- Goal:
Can you give the entries as a JSON list of strings, with one string per line and blank lines skipped? Start with the line that contains "Screen dimensions: 1200x700", go on through the line that contains "click(915, 346)", and leave the pictures out.

- Records provided:
═══

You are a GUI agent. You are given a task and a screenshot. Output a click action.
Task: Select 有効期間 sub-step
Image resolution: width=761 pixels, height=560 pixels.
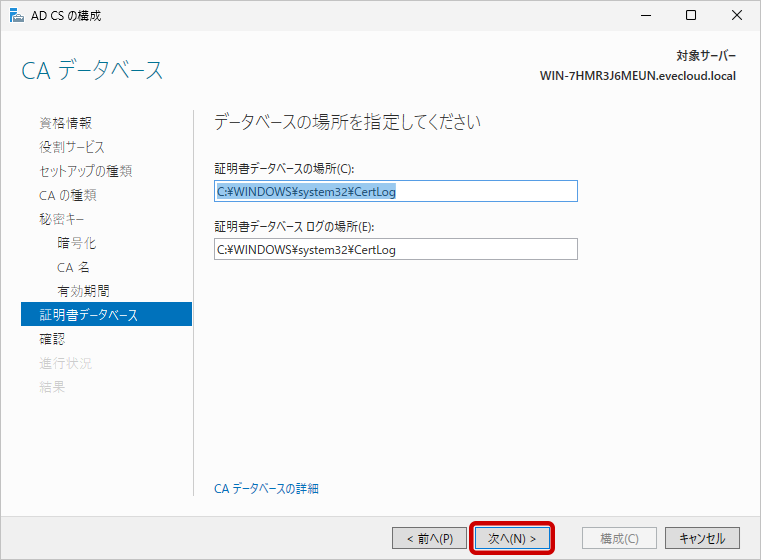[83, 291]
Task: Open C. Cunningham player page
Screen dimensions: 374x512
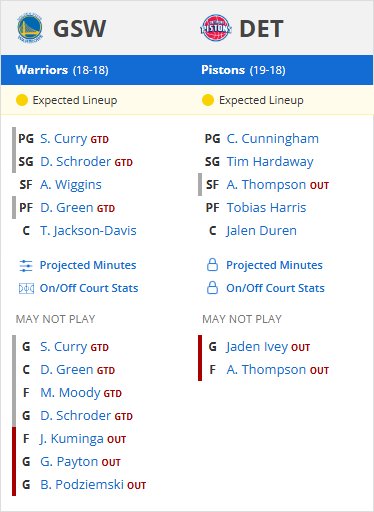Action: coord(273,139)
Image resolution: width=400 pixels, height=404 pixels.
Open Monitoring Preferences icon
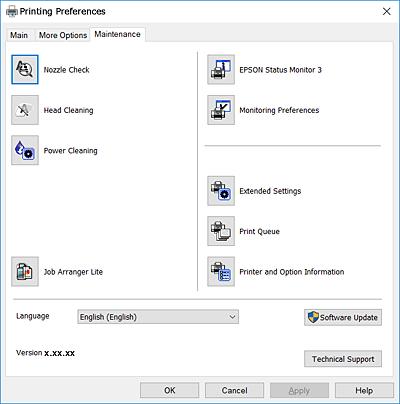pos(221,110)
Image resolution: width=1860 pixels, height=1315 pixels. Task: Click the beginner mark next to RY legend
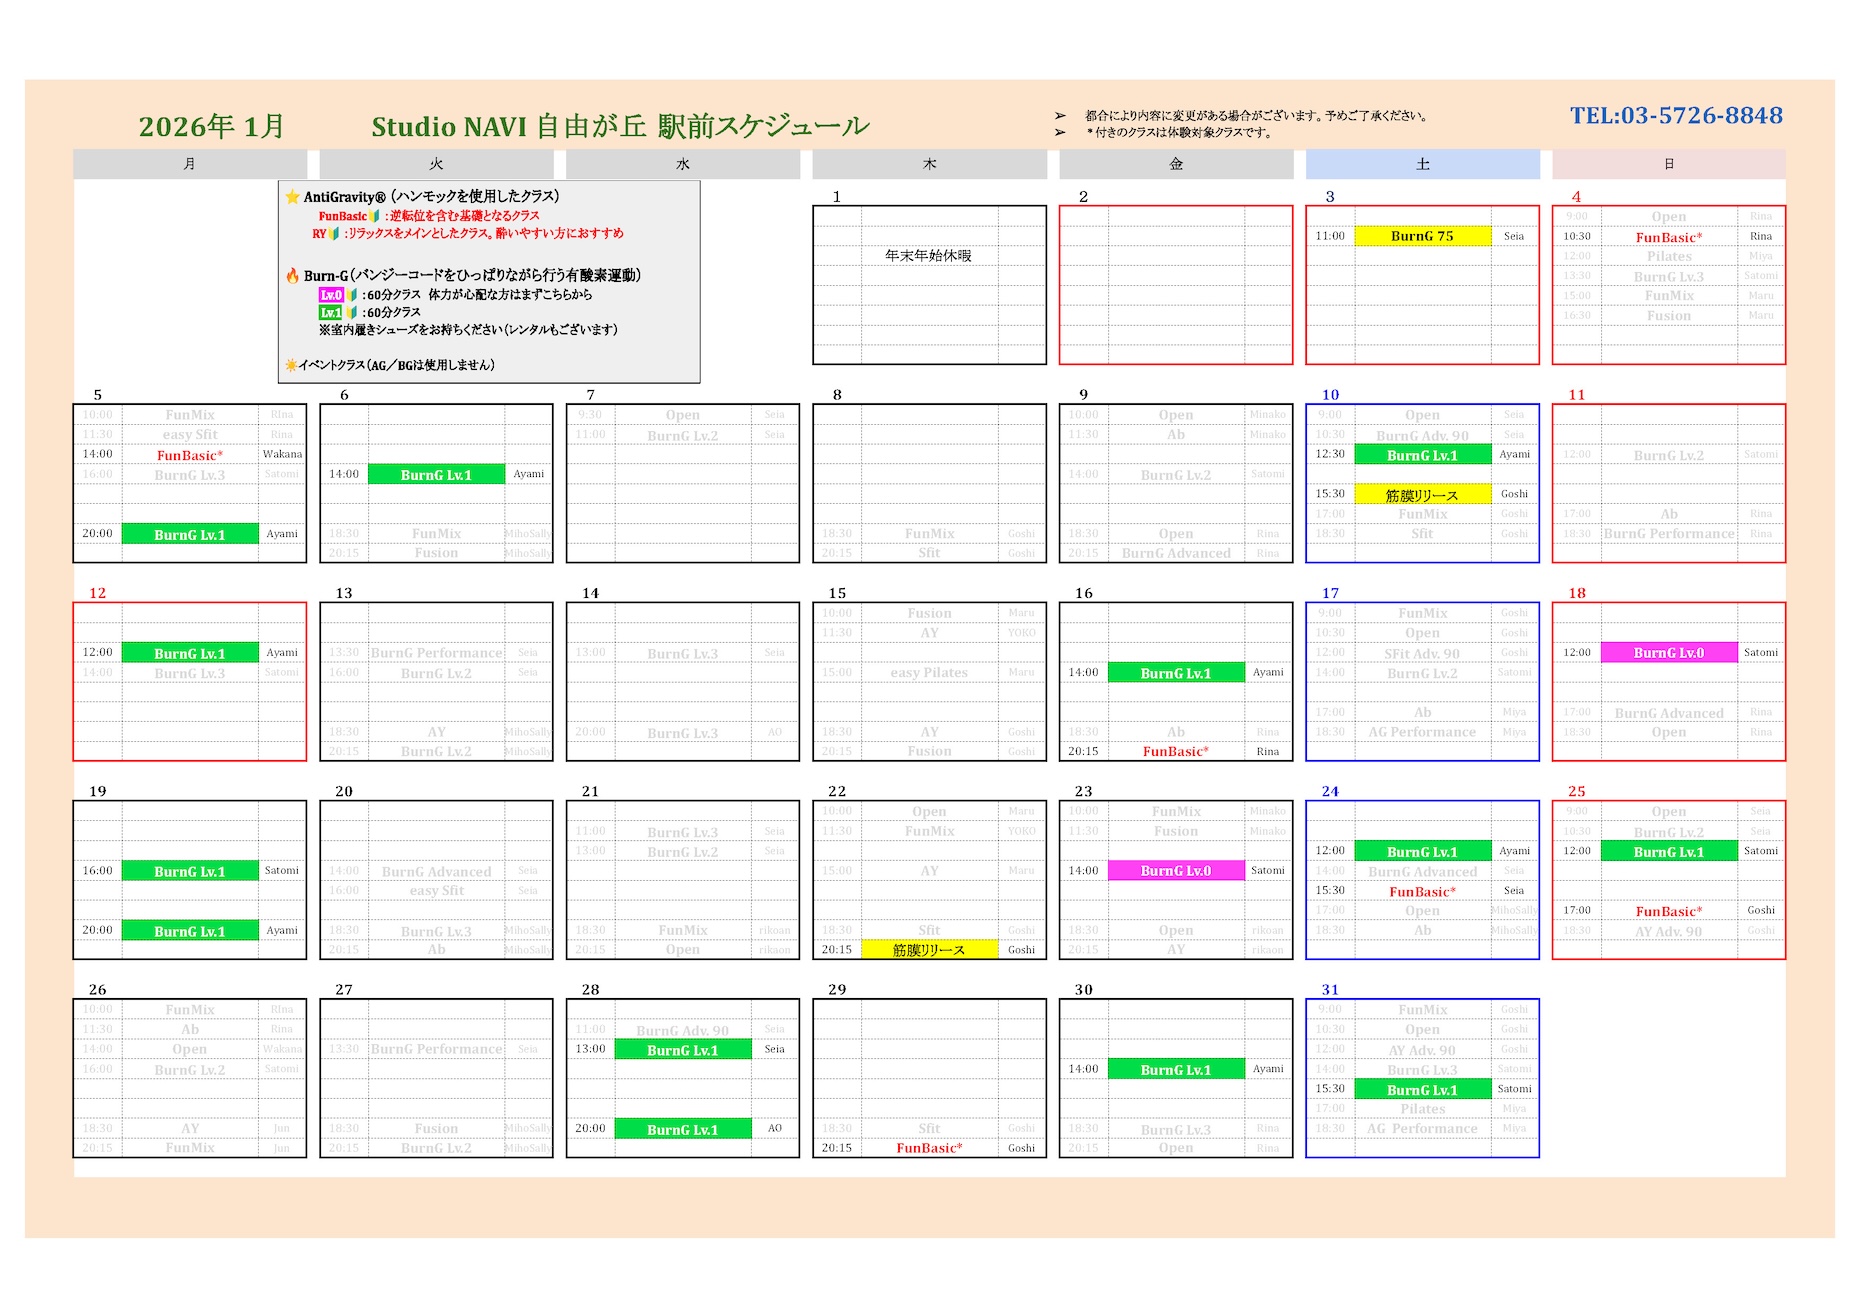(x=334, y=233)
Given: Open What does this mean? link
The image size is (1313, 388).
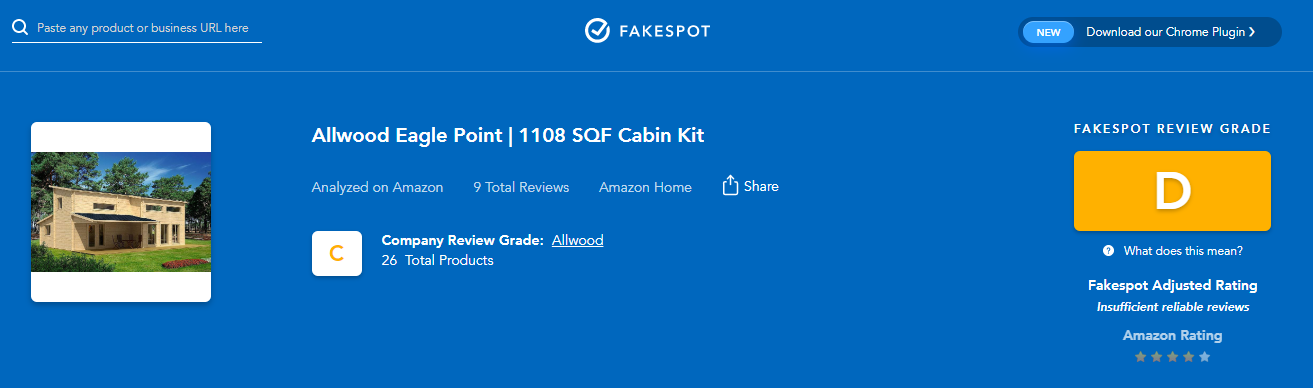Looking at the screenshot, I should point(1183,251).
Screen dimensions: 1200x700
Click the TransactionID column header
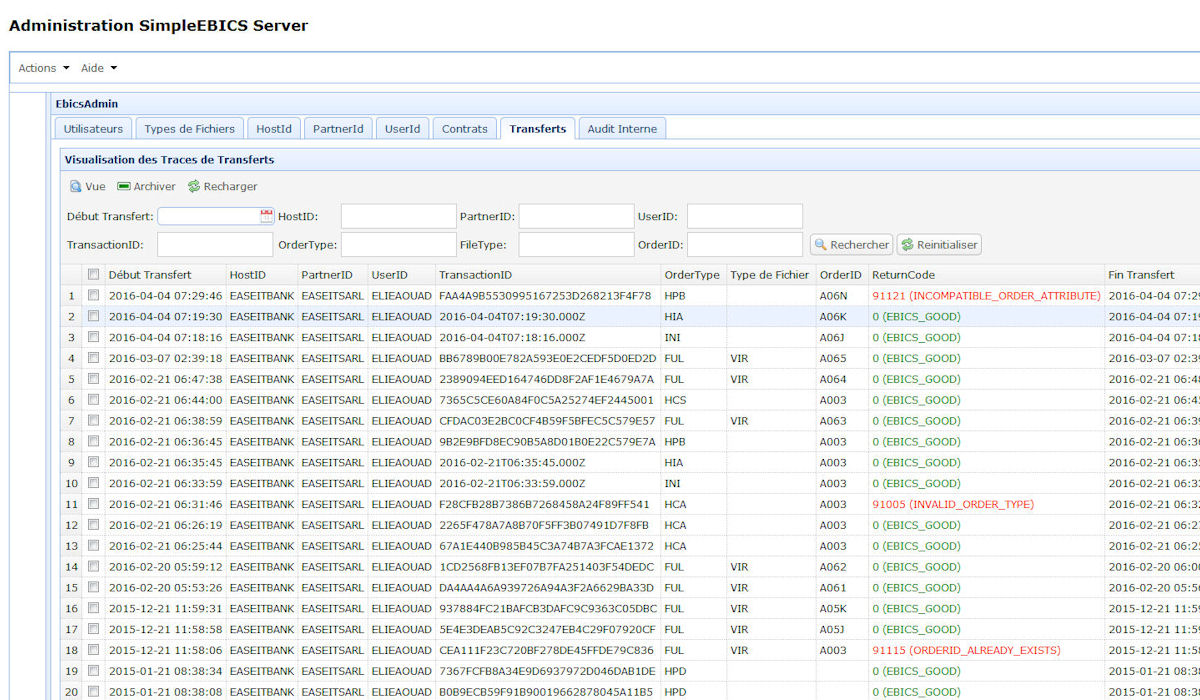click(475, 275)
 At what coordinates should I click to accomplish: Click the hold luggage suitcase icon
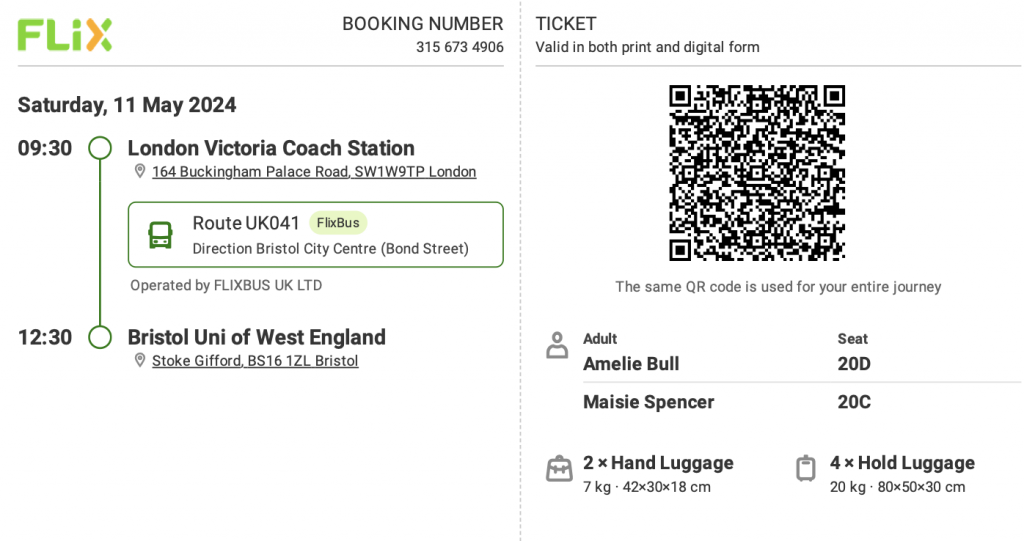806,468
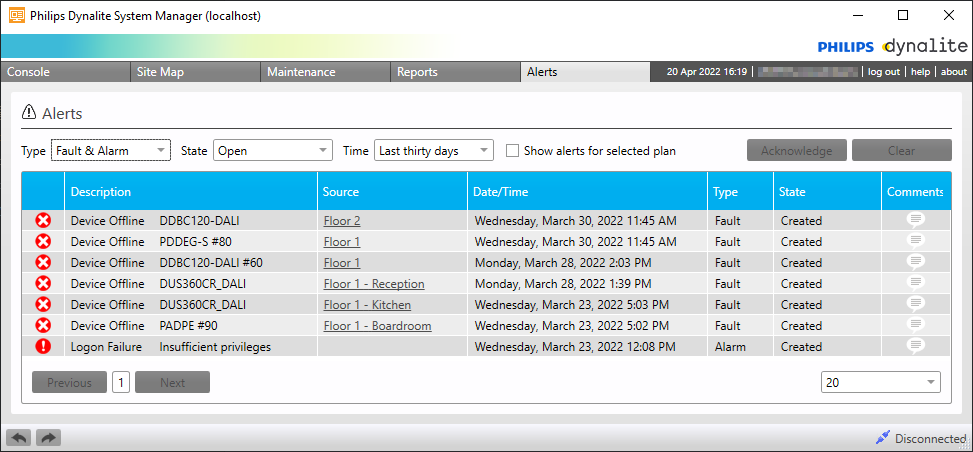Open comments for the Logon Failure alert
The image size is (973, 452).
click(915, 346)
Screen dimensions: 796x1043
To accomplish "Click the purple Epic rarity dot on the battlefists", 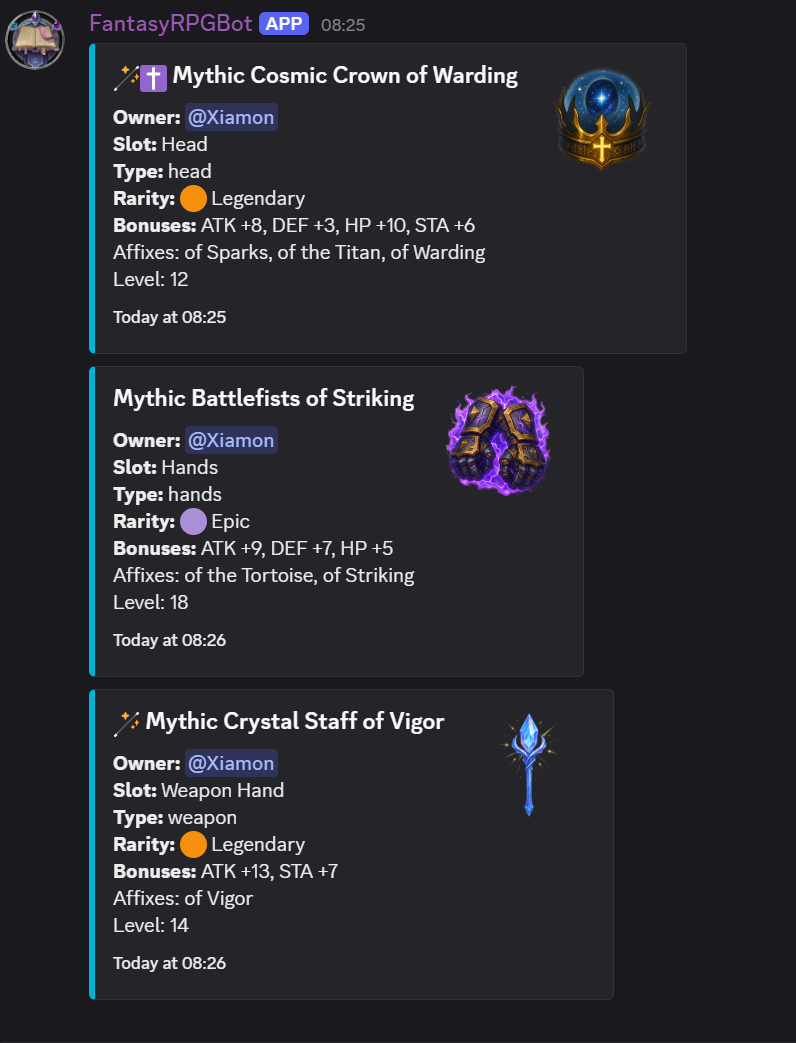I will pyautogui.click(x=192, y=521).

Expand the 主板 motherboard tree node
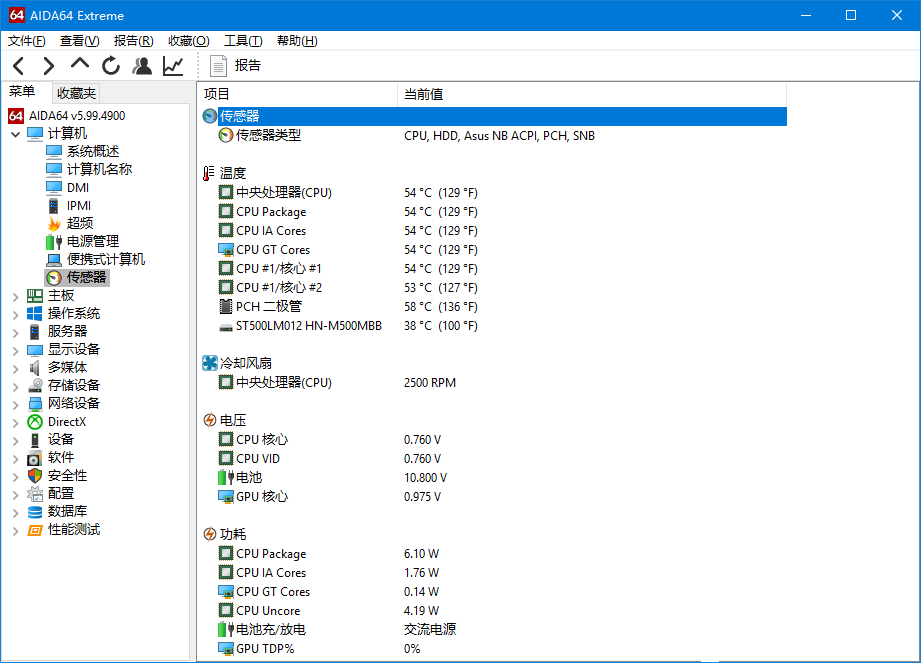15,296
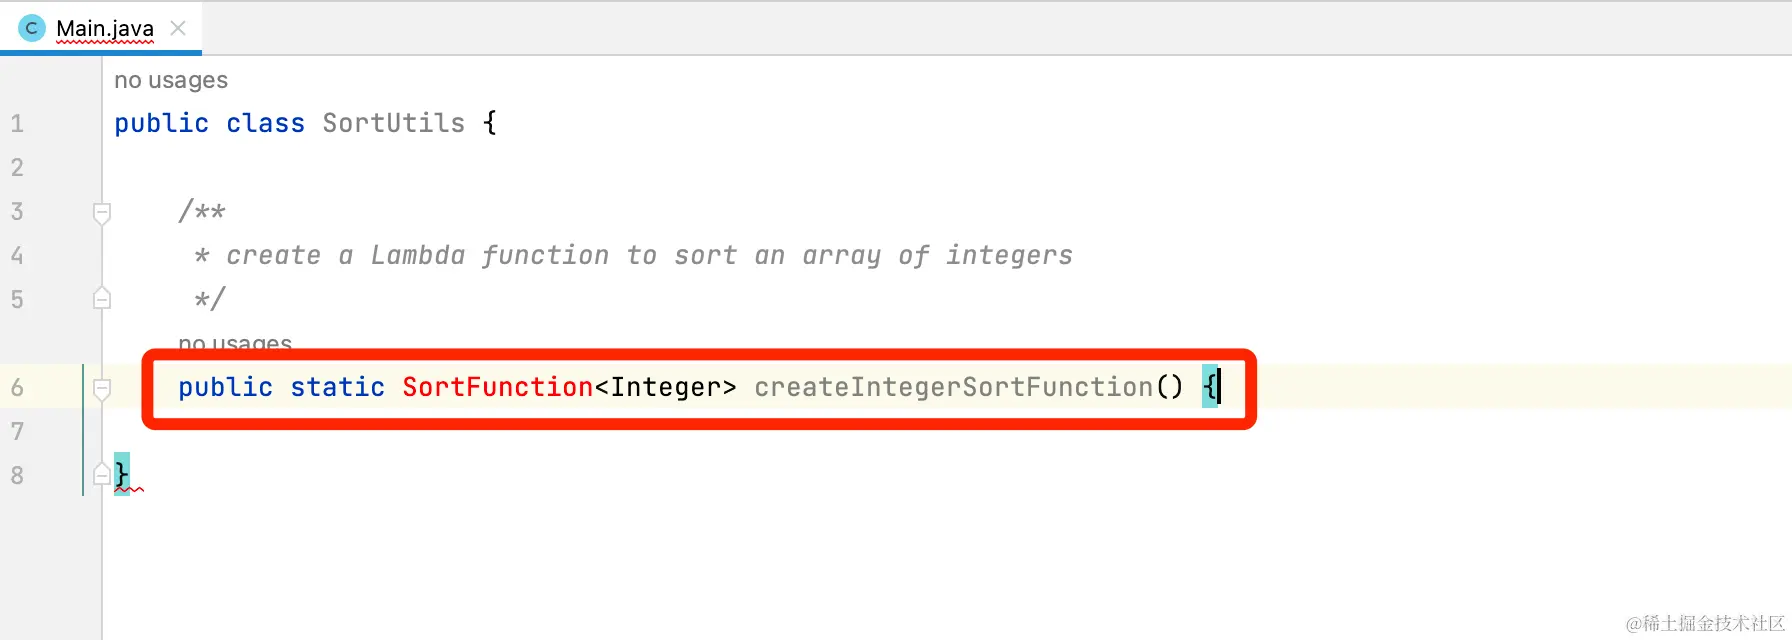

═══

- Response for this exercise:
[
  "Screen dimensions: 1200x700",
  "Click the TransactionID column header",
  "click(475, 275)",
  " At what coordinates should I click to accomplish: Click the hold luggage suitcase icon",
  "806,468",
  "Open comments for the Logon Failure alert",
  "The image size is (973, 452).",
  "click(915, 346)"
]